**ABOUT THIS EXERCISE**: From the line that contains "Click the Action Menu title text" to the last line of the data below, transcribe every line exactly. Do not include the pictures.
** Opening THE DATA block **
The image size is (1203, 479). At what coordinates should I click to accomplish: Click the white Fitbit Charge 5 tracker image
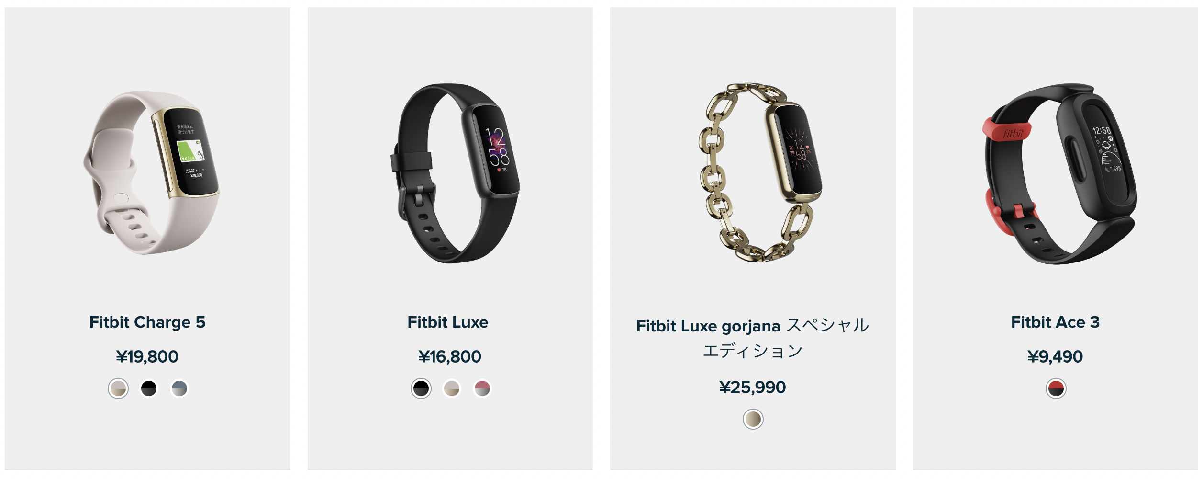tap(151, 173)
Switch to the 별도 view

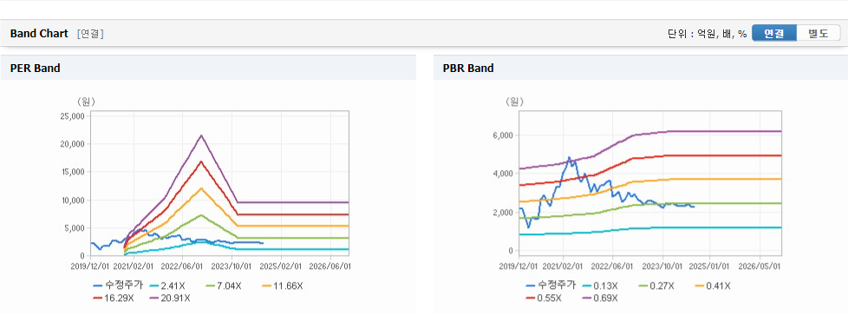819,33
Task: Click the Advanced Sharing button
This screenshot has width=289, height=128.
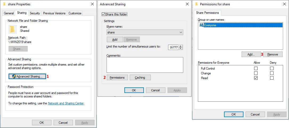Action: pyautogui.click(x=27, y=76)
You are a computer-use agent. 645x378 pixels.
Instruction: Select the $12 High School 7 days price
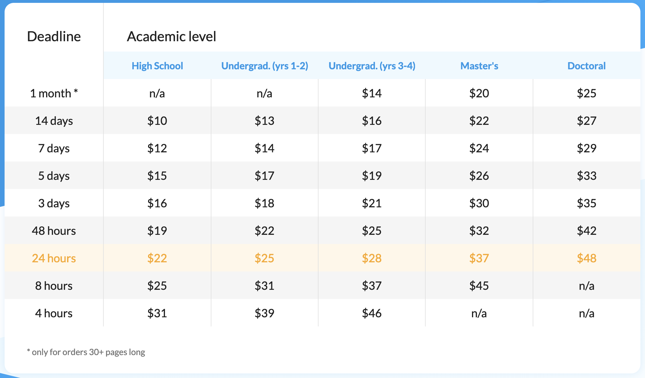pos(157,148)
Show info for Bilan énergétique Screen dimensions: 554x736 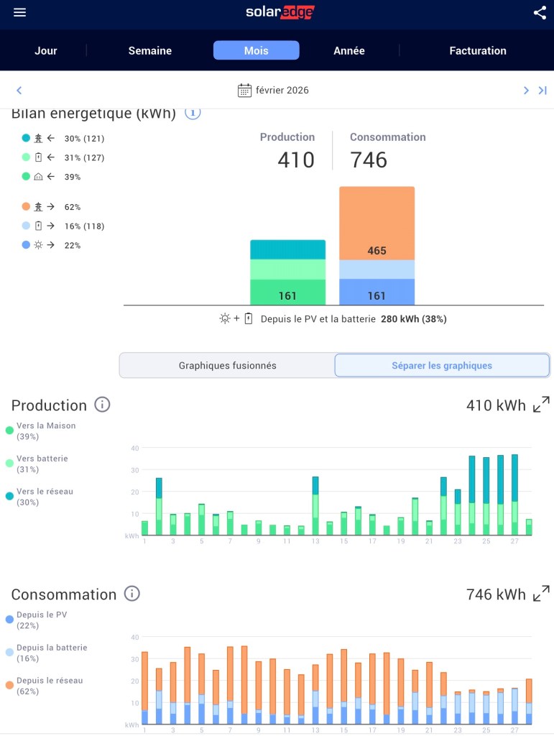193,113
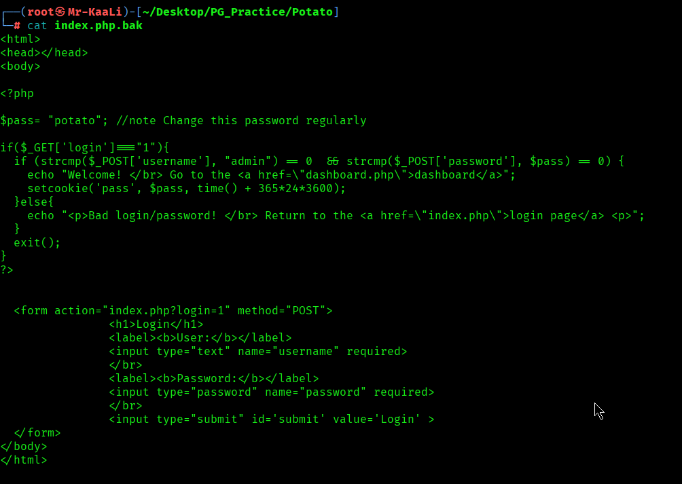Click the opening <?php tag
This screenshot has width=682, height=484.
17,93
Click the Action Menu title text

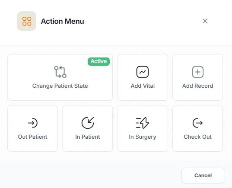pyautogui.click(x=63, y=21)
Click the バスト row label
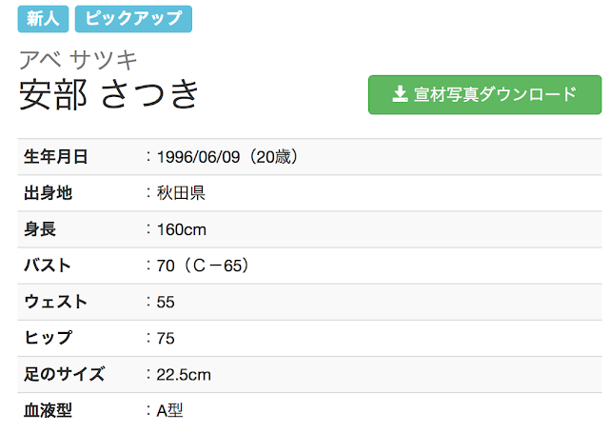This screenshot has width=609, height=433. [48, 266]
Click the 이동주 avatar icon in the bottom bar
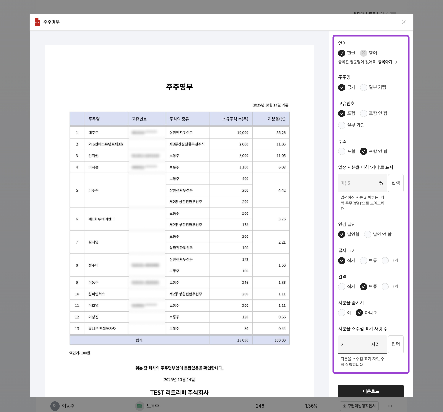Screen dimensions: 443x412 55,406
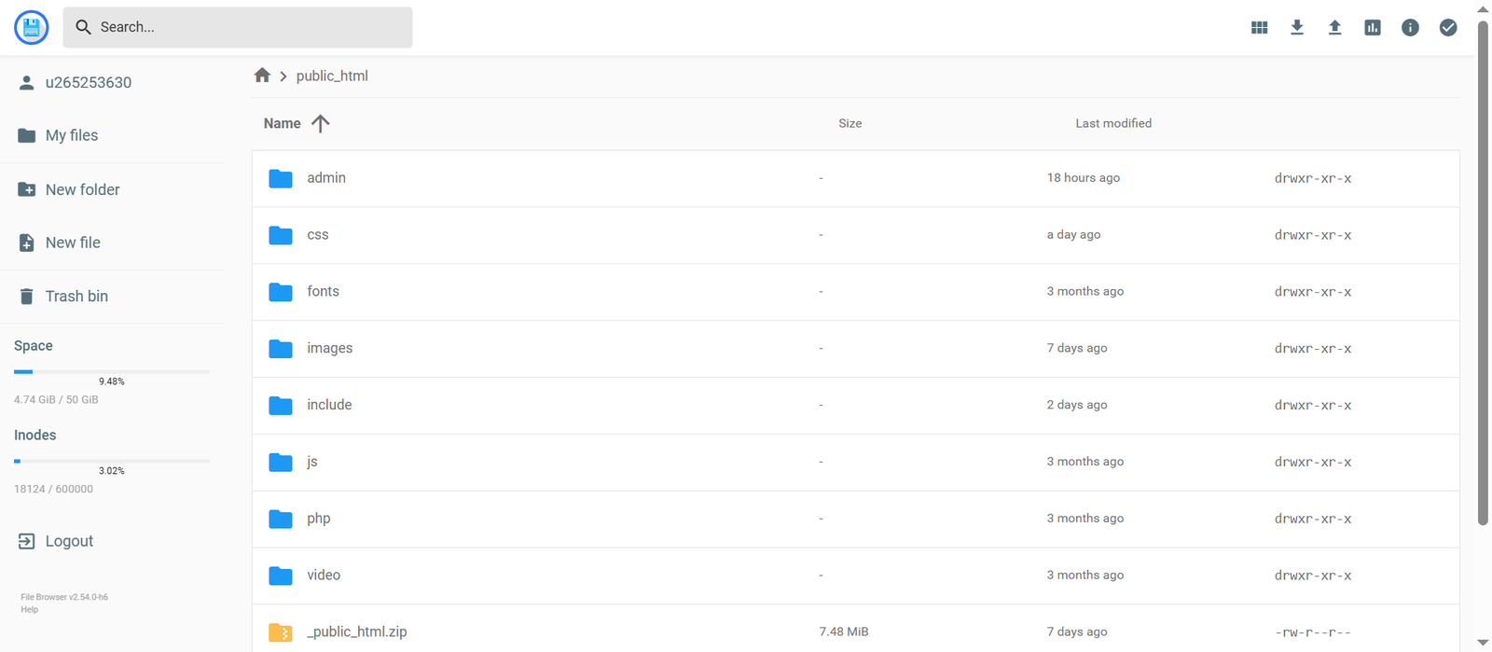Image resolution: width=1492 pixels, height=652 pixels.
Task: Click the download icon in the header
Action: 1297,28
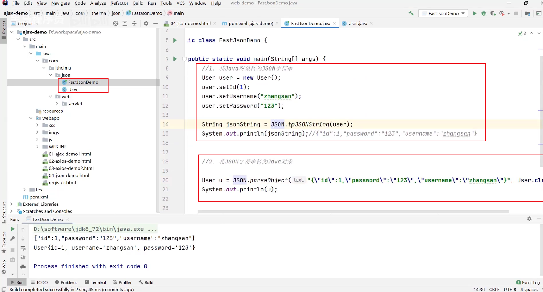This screenshot has height=292, width=543.
Task: Click the print icon in the Run panel
Action: click(x=23, y=267)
** Closing THE DATA block **
**WRITTEN SOLUTION**:
Click the Action Menu title text

pyautogui.click(x=63, y=21)
Click the バスト row label
This screenshot has width=609, height=433. [48, 266]
Click the 이동주 avatar icon in the bottom bar
Screen dimensions: 443x412 55,406
Image resolution: width=1492 pixels, height=652 pixels.
Task: Click the download icon in the header
Action: 1297,28
This screenshot has height=292, width=543.
Task: Click the print icon in the Run panel
Action: click(x=23, y=267)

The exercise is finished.